Volví a la habitación y cerré la puerta. Me subí a la cama y miré por la ventana. Delante de mí había un árbol con un grueso tronco. En la oscuridad, el tronco cambiaba de forma. En un momento parecía un vientre y al rato, un brazo. Mis ojos me estaban engañando. Había gente en el patio; se ocultaban detrás de los árboles. Desperté a Nuharoo y le expliqué lo que había visto.

– Ves un soldado detrás de cada brizna de hierba -se quejó Nuharoo mientras se vestía.

Mientras yo vestía a Tung Chih, Nuharoo fue a despertar a Li Lien-ying.

– El esclavo debe de estar borracho -exclamó-. No se despierta.

– Algo va mal, Nuharoo.

Le abofeteé y al final se despertó, pero cuando intentó caminar, las piernas le flaquearon. Estábamos horrorizadas.

– Preparaos para correr -anuncié.

– ¿Adónde podemos ir? -preguntó Nuharoo presa del pánico.

No conocíamos la zona. Aunque consiguiéramos salir del templo, podíamos perdernos por la montaña. Si no nos atrapaban, podíamos morirnos de hambre. Pero ¿qué nos ocurriría si nos quedábamos allí? Por el momento no me cabía duda de que el monje principal era un hombre de Su Shun. Yo debía de haber insistido en que los porteadores se quedaran con nosotras.

Cuando abrí la puerta, le dije a Tung Chih que se abrazara fuertemente a mí. La montaña empezaba a revelar su forma bajo la luz que precede al alba. El viento sonaba en los pinos como una marea apresurada. Los cuatro caminamos por un pasillo y pasamos por una puerta en forma de arco.
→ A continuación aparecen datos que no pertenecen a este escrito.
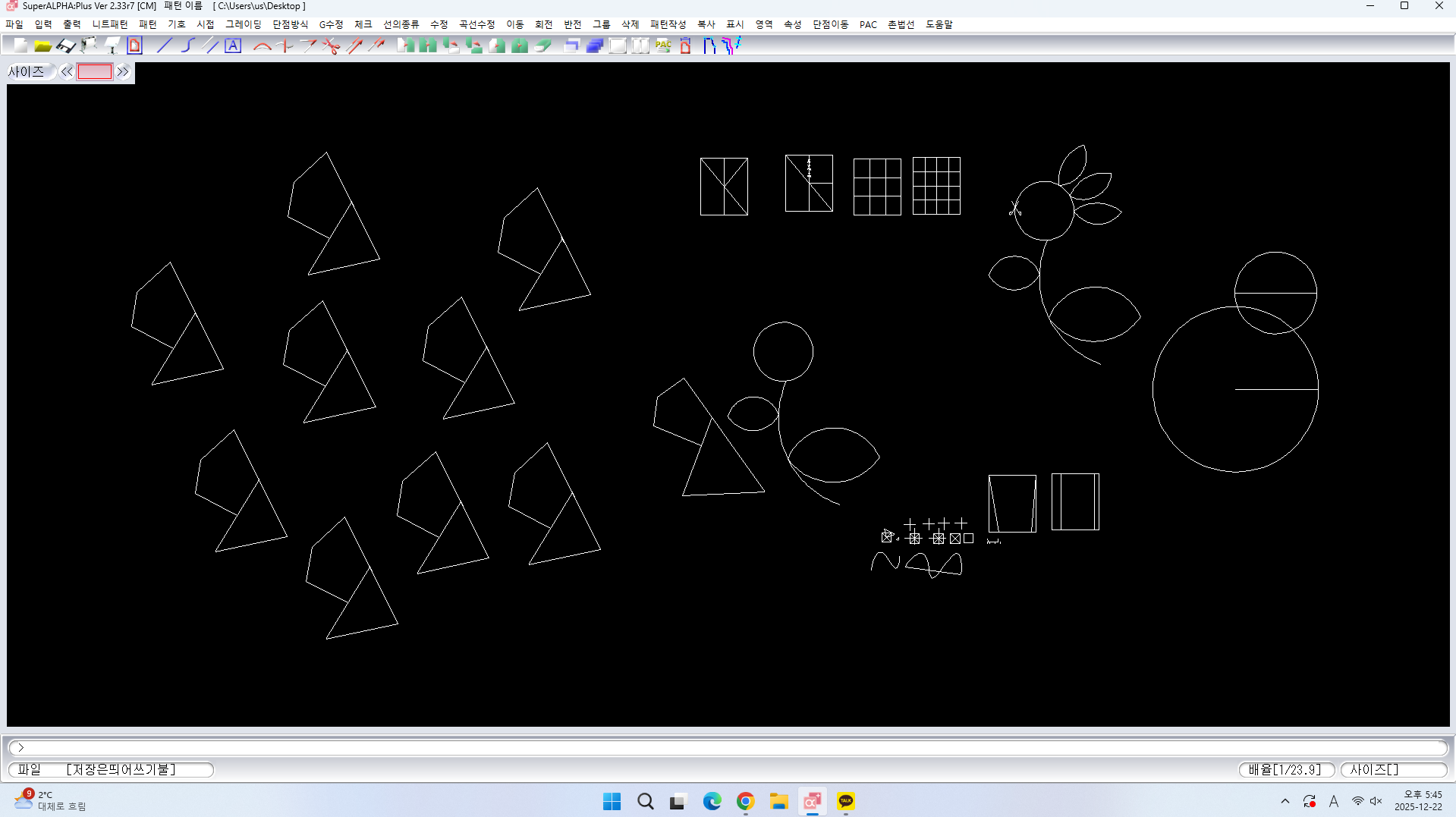Click the new file icon in toolbar
1456x817 pixels.
pos(20,46)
Seguimos un camino apenas visible.

– Esto nos conducirá al pie de la montaña -afirmé, aunque no estaba segura.

No tardamos mucho en oír las pisadas de nuestros perseguidores.

– Mira, Yehonala, nos has metido en un buen lío -gritó Nuharoo-. Podíamos haber pedido ayuda a los monjes si nos hubiéramos quedado en el templo.

Yo arrastré a Nuharoo conmigo mientras Li Lien-yin hacía esfuerzos por caminar con Tung Chih a la espalda. Corrimos lo más rápido que pudimos y de repente nos salió al paso un grupo de hombres enmascarados.

– Dales lo que quieren -le ordené a Nuharoo suponiendo que eran bandidos.

Los hombres no hicieron ningún ruido, pero estrecharon el cerco.

– ¡Tomad, tened nuestras joyas! -les ofrecí-. ¡Cogedlo todo y dejadnos ir!

Pero los hombres no querían nada de eso. Se abalanzaron sobre nosotros y nos ataron con cuerdas. Nos metieron pedazos de algodón en la boca y nos vendaron los ojos.

Me encontraba metida en un saco de yute atado a un poste y estaba siendo transportada a hombros de los hombres. La venda se me había caído durante el forcejeo, aunque aún tenía la boca llena de algodón. Veía luz a través del tosco tejido del saco. Los hombres bajaban con dificultad las colinas y supuse que no eran bandidos, pues estos tendrían las piernas más fuertes y acostumbradas a la rudeza de aquel terreno.

Había confiado en que el príncipe Kung nos protegiera, pero parecía que Su Shun lo había burlado. Si era lo que parecía, no había modo de escapar.